Maximally Natural Supersymmetry

We consider 4D weak scale theories arising from 5D supersymmetric (SUSY) theories with maximal Scherk-Schwarz breaking at a Kaluza-Klein scale of several TeV. Many of the problems of conventional SUSY are avoided. Apart from 3rd family sfermions the SUSY spectrum is heavy, with only $\sim 50\%$ tuning at a gluino mass of $\sim 2\mathrm{TeV}$ and a stop mass of $\sim 650\mathrm{GeV}$. A single Higgs doublet acquires a vacuum expectation value, so the physical Higgs boson is automatically standard-model-like. A new $U(1{)}^{\prime }$ interaction raises $m_h$ to 126 GeV. For minimal tuning the associated $Z^{\prime }$, as well as the 3rd family sfermions, must be accessible to LHC13. A gravitational wave signal consistent with hints from BICEP2 is possible if inflation occurs when the extra dimensions are small.

Figure 1

(a) Schematic of the minimal model. In five dimensions are the SM gauge fields, the first two families $F_{1,2}$, Higgs doublets $H_{u,d}$, and superpartners implied by 5D SUSY. The 3rd generation chiral multiplets are brane localized. SUSY is broken nonlocally by BCs. (b) Full model including embedding in yet higher-dimensional bulk. The 5D $U(1{)}^{\prime }$ is broken via $y$-dependent VEVs (driven by the brane-localized superpotential $\mathrm{\Delta }W$) of bulk fields, ${\mathrm{\Phi }}_{1,2}$, of charges $\pm 1$. After SSSB, $F_X\sim 1/R^2$ is induced for $X$, a brane-localized singlet field.

Figure 2

Contributions to the Higgs soft mass $m_{H_u}^2$ in units of $1/R^2$. The positive 1-loop electroweak contribution (blue) and the negative 2-$\text{loop}+\text{leading}$ log top-stop sector contribution (red) combine to give a positive mass squared (black).

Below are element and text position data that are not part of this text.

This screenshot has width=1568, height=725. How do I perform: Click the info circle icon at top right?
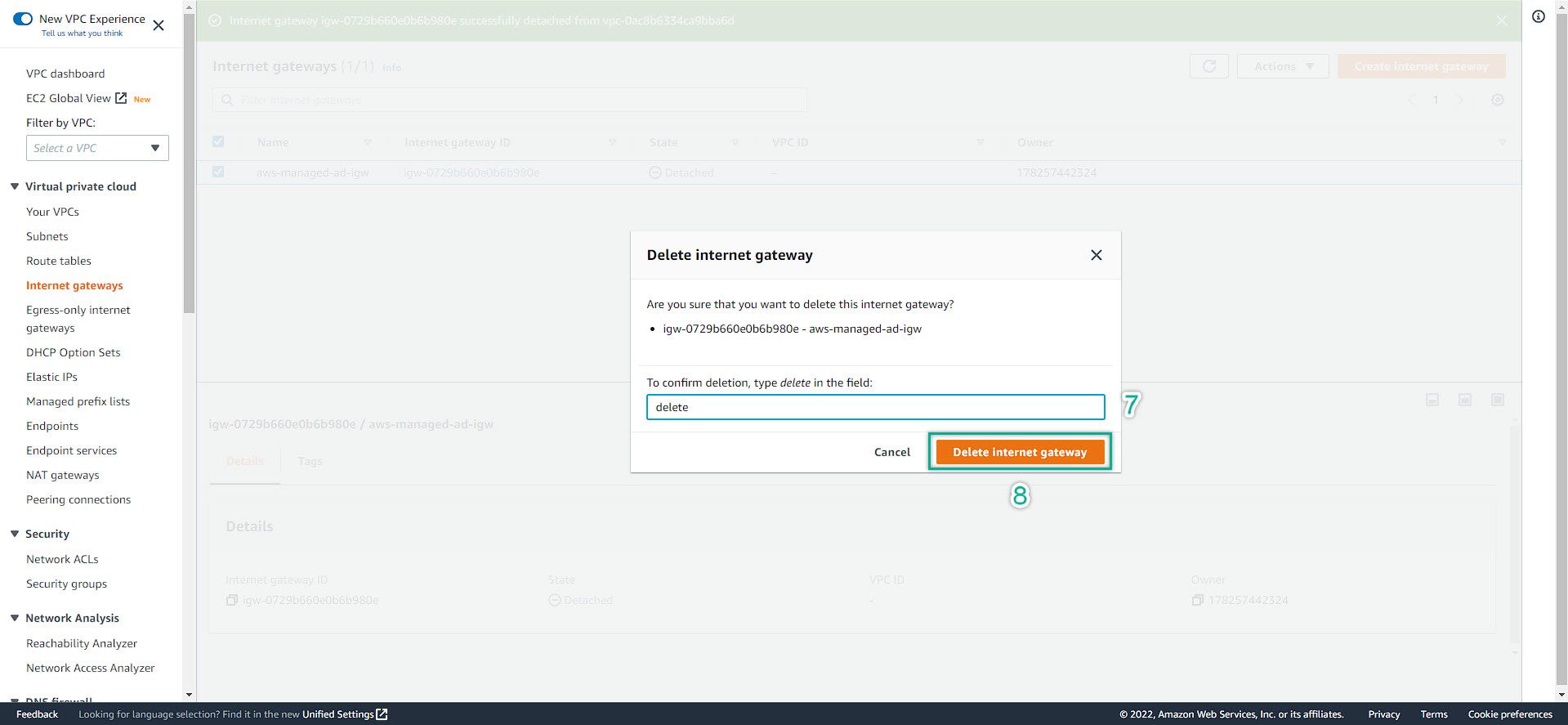tap(1538, 16)
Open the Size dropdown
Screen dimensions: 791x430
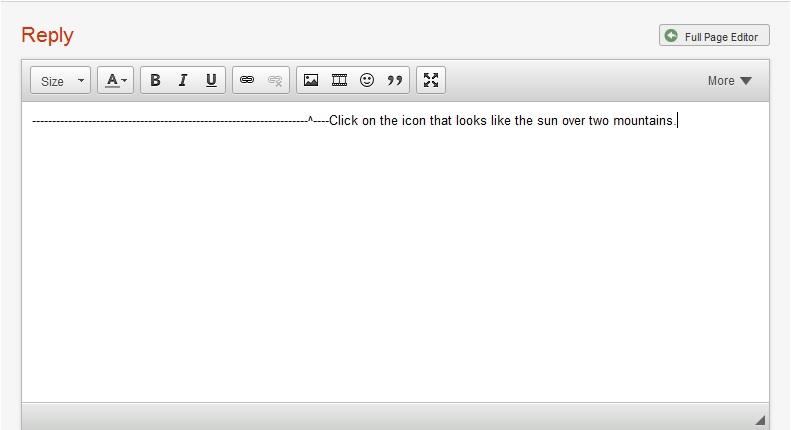[60, 81]
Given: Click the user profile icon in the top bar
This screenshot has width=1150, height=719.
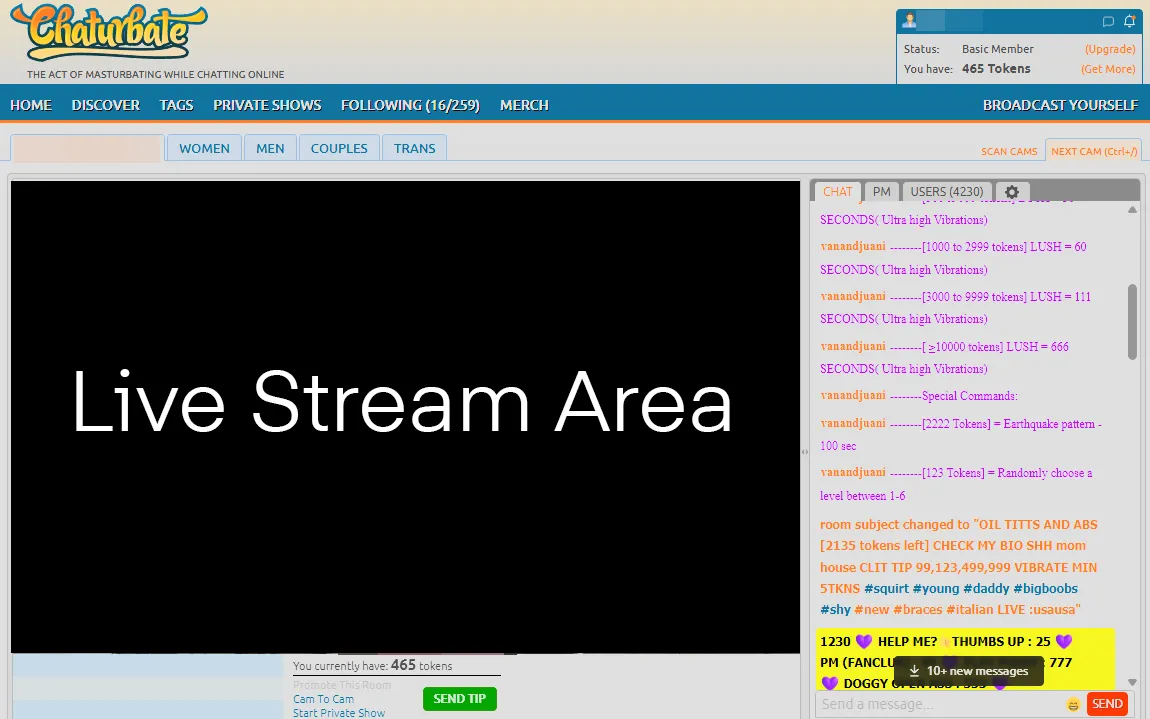Looking at the screenshot, I should tap(909, 19).
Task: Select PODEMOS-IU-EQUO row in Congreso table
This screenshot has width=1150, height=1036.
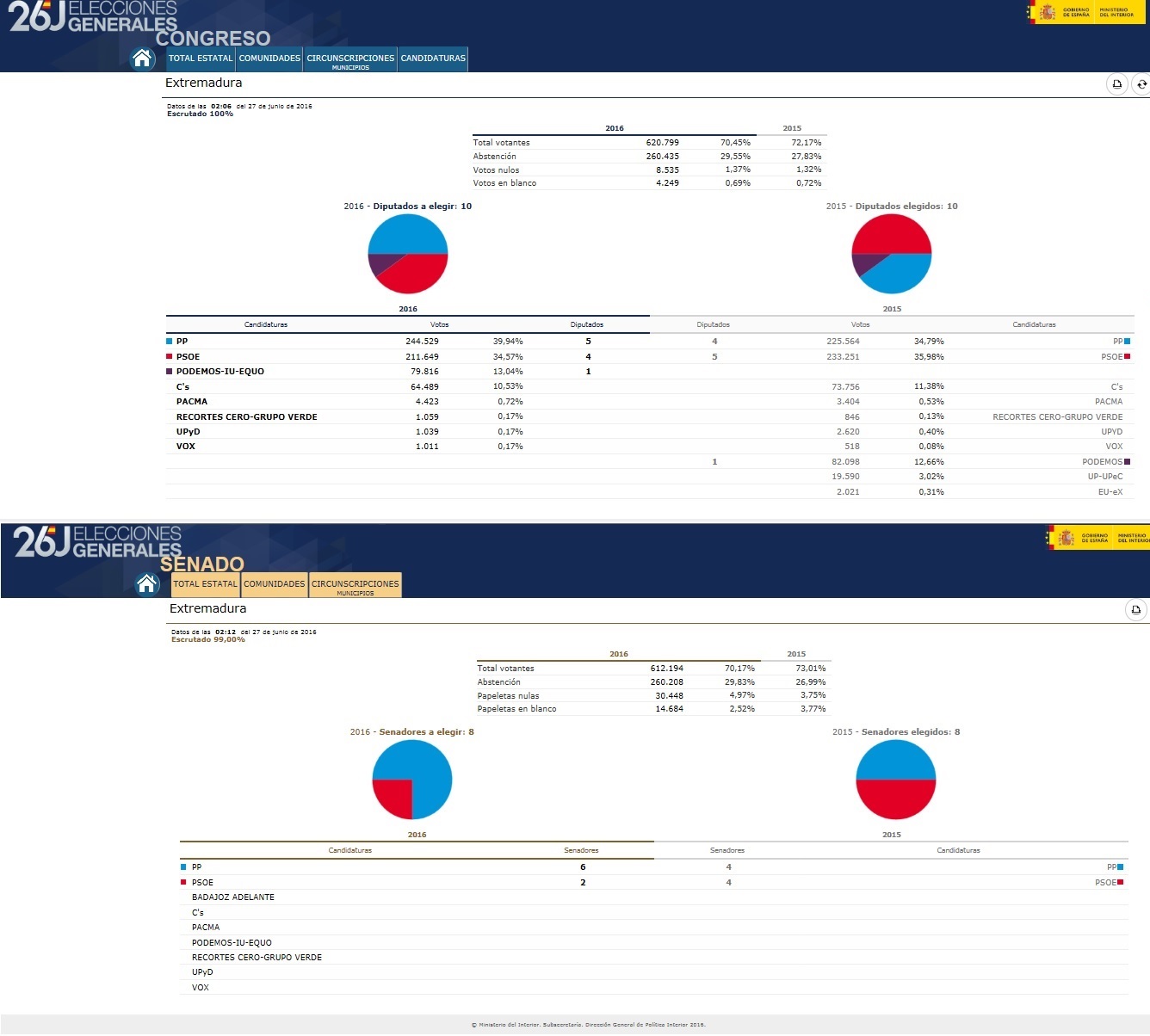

Contributions from higher-dimension operators of Eq. (4) can lead to successful EWSB, indicated by the dotted black curve. The dashed bands show the uncertainty for $\overline{\mathrm{MS}}$ top mass $m_t(M_t)=160_{-4}^{+5}\mathrm{GeV}$.

Figure 3

Schematic spectrum of new states of primary experimental interest.

Figure 4

Fine-tuning ${\mathrm{\Delta }}^{-1}$ (solid lines) as function of $1/R$ and the $Z^{\prime }$ mass, Eq. (8). Iso-contours of stop mass are dashed. Limits from LHC8 searches for $\tilde{t}\to t+\mathrm{MET}$ [84, 85] (red) and $Z^{\prime }$ resonance searches [88, 89] (green) are shaded. Subdominant limits $m_{\tilde{g}}\approx 1/(2R)\gtrsim 1.3\mathrm{TeV}$ from $\tilde{g}\to t\overline{t}/b\overline{b}+\mathrm{MET}$ searches (blue) are also shaded [91, 92].